Не самоопределившийся избиратель клюет на лозунги. Вот и центристы с реформистами, почуяв, на что можно словить русскоговорящего избирателя, вписали в свое коалиционное соглашение намерение сохранить русскую гимназию и после 2007 года (это подмечает в той же газете Юри Кыре из Тартуского горсобрания, член Исамаалийта). Хотя, по мнению Кыре, этот путь тупиковый именно для русских, поскольку из русской гимназии они не смогут поступить в эстонский вуз и найти себе работу. И как ни старайся, русская школа в Эстонии все равно исчезнет. Даже если не полагаться на государственную программу интеграции, «проблему» решит демография. Жизнь сама скажет «нет» и русским гимназиям, и политикам, обманывающим, что они не будут реформировать этот тип русско-советской школы, пишет Кыре.
Это, я так понимаю, написано для вящего усугубления у местных русских чувства незащищенности и путаницы с идентификацией — кто я, что я? Хотя, если уж говорить об интеграции, то стоило бы, наоборот, поддержать русскую общину в ее стремлении национально четче самоопределиться, почувствовать защищенность, что в конечном итоге и даст государству лояльных граждан, знающих государственный язык.
О том, что с интеграцией у нас не все благополучно, Кыре тоже пишет — вот стычка в Палдиски, вот департамент интеграции не вник, на что деньги расходовал.
Любопытно узнать от него и то, что еще года три-четыре назад интеграция у нас шла по американскому либеральному образцу — кто хочет здесь жить, пусть сам себе ищет подходящее место. Потом, оказывается, в процесс вмешались специалисты Северных стран и заявили: интеграция — это двустороннее движение. Нынче эти же специалисты из Дании и Швеции признают: их модель не работает.
Напрасно. Работает, убежден Кыре, — каждый без исключения ощущает ее на себе. И потом приводит факты: 25 процентов элиты Эстонии составляют неэстонцы. Это много в сравнении с западноевропейскими странами, где иммигранты составляют лишь полпроцента элиты. И уж совсем хорошо жить в Эстонии российским военным пенсионерам — у них пенсии в три-четыре раза выше эстонских, а еще получают дотации на лечение и оплату жилья. И при всем том это самая недовольная социальная группа в Эстонии — не нужна им эстонская гимназия, хотя дает преимущества выпускникам при поступлении в эстонский вуз, при устройстве на работу. А дайте им русско-советскую школу, где учителя плохо владеют эстонским языком. И вообще, новый министр образования слишком оптимистична, полагая, что, добавив в русскую школу двух-трех учителей эстонского, все всем будут довольны.
Хорошо будет, прежде всего, г-ну Кыре, когда русскую гимназию закроют. На худой конец, когда сама вымрет. Странны его упования на всеобщее благополучие при общем чувстве незащищенности. Держа в состоянии тревоги одну половину общества, странно надеяться на бесстрашие и ощущение защищенности у другой половины. Дети от страха не родятся. Не только у русских.
__________________________________________________
Выполните задания:
1. Какую долю элиты Эстонии, по словам Кыре в отрывке, составляют неэстонцы?
2. Воспроизведите часть отрывка без изменений: начните со слов «Напрасно. Работает, убежден» и остановитесь после слов «всем будут довольны.».
3. Перечислите все, что, по словам Кыре в отрывке, получают российские военные пенсионеры в Эстонии.
__________________________________________________
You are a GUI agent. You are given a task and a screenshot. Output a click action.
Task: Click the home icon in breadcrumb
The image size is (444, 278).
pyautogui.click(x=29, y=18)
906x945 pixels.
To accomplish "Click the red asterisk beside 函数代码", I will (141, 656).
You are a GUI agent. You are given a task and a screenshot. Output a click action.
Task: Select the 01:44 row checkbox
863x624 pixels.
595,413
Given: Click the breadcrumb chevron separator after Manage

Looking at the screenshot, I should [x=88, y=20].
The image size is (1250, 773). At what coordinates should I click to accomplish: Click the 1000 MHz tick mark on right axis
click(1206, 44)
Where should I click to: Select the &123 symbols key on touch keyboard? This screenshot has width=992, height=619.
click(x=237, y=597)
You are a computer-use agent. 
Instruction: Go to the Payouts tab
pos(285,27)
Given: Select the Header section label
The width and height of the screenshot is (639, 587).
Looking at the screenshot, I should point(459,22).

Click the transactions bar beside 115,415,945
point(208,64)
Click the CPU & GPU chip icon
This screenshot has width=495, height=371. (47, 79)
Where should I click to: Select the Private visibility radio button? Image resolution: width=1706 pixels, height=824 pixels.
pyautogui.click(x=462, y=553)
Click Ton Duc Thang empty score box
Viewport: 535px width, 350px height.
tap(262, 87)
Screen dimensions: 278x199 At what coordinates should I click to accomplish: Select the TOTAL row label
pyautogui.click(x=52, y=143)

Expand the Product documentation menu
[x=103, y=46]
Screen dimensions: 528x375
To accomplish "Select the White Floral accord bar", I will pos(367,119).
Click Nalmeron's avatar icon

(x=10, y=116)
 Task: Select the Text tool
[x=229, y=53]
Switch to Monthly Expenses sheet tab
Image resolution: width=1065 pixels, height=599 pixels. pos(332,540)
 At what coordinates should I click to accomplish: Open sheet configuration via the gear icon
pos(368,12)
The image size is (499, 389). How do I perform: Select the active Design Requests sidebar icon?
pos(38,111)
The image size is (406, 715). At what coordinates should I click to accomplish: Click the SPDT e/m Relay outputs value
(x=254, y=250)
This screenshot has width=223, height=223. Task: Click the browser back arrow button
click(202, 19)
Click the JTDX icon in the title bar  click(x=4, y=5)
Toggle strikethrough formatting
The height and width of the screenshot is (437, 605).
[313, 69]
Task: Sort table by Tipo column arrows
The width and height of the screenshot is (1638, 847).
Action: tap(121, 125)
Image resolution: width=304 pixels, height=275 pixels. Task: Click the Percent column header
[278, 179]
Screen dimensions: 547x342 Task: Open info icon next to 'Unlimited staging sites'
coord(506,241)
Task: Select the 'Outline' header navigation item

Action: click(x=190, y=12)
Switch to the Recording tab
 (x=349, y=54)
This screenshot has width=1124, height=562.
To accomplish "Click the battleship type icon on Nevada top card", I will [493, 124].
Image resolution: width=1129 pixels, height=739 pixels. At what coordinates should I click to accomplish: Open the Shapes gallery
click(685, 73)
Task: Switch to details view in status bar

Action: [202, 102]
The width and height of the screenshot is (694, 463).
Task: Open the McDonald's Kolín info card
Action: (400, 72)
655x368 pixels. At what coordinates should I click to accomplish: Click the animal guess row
__________________________________________________
Ответы по номерам:
1. 25 процентов.

2.
Напрасно. Работает, убежден Кыре, — каждый без исключения ощущает ее на себе. И потом приводит факты: 25 процентов элиты Эстонии составляют неэстонцы. Это много в сравнении с западноевропейскими странами, где иммигранты составляют лишь полпроцента элиты. И уж совсем хорошо жить в Эстонии российским военным пенсионерам — у них пенсии в три-четыре раза выше эстонских, а еще получают дотации на лечение и оплату жилья. И при всем том это самая недовольная социальная группа в Эстонии — не нужна им эстонская гимназия, хотя дает преимущества выпускникам при поступлении в эстонский вуз, при устройстве на работу. А дайте им русско-советскую школу, где учителя плохо владеют эстонским языком. И вообще, новый министр образования слишком оптимистична, полагая, что, добавив в русскую школу двух-трех учителей эстонского, все всем будут довольны.

3. Пенсии в три-четыре раза выше эстонских; дотации на лечение; дотации на оплату жилья.